Tax: It is possible for expats coming to the island to obtain an expat ruling which means that salary is received gross. Obviously this can be very attractive. However, there are many companies that, for whatever reason, do not make the application and expats can find themselves paying tax at local rates that range up to 52%. If you are coming to work on the island be sure to ask about this expat status before arriving, as once on the island it is almost impossible to obtain.
Work permits: Usually, expats coming to the island are bringing a skill, expertise or qualification that cannot be found on Curacao. In each individual case, a reasoned argument is presented, by the employer, to the immigration board indicating the reasons why an expat is needed and normally there are no issues. Such applications are handled by the employer using the services of companies specialising in such applications and negotiations with the local authorities.
Crime: Petty crime is a fairly big problem in Curacao. Cars left at secluded beaches are often targeted. It is advisable not to walk around on your own at night and even during the day in some areas. Burglaries are a common occurrence but some simple safety measures will go along way to deter the would be thief and protect you. A burglar alarm, a dog and bars on the house window are a common feature of life in Curacao. The alternative, for peace of mind, is to live in a gated community that has 24 hour security. Curacao, due to its direct flight links with Europe, has proved to be a popular route for the drug smugglers. Over recent years the Dutch government has worked hard to stamp out the traffic and has, to a large extent succeeded.
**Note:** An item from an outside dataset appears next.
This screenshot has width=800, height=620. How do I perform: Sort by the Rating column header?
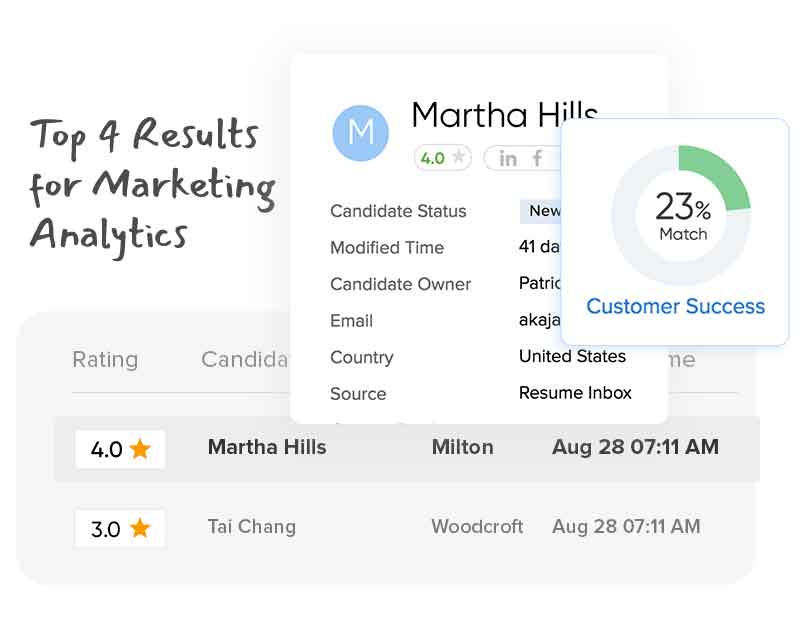pos(105,360)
Leisure: When not in the office there are a number of distractions for the expat. As previously mentioned, diving is big in Curacao and there are many dive shops catering for tourists as well as the more advanced diver. For the non-diver, the beaches are superb for snorkelling, sunbathing and just relaxing. Some beaches have facilities such as a bar, restaurant, showers, toilets etc but many of the more remote beaches have none. Night life is good, especially at the weekends when many bars and restaurants have happy hours. The choice of bars and restaurants is very good and there are many expat hang outs that are particularly popular on a Friday evening. Eating out can be as cheap or as expensive as you want to make it and Curacao has all the usual restaurants that you would expect to find, although the absence of a British style curry house is the main gripe of the British expats.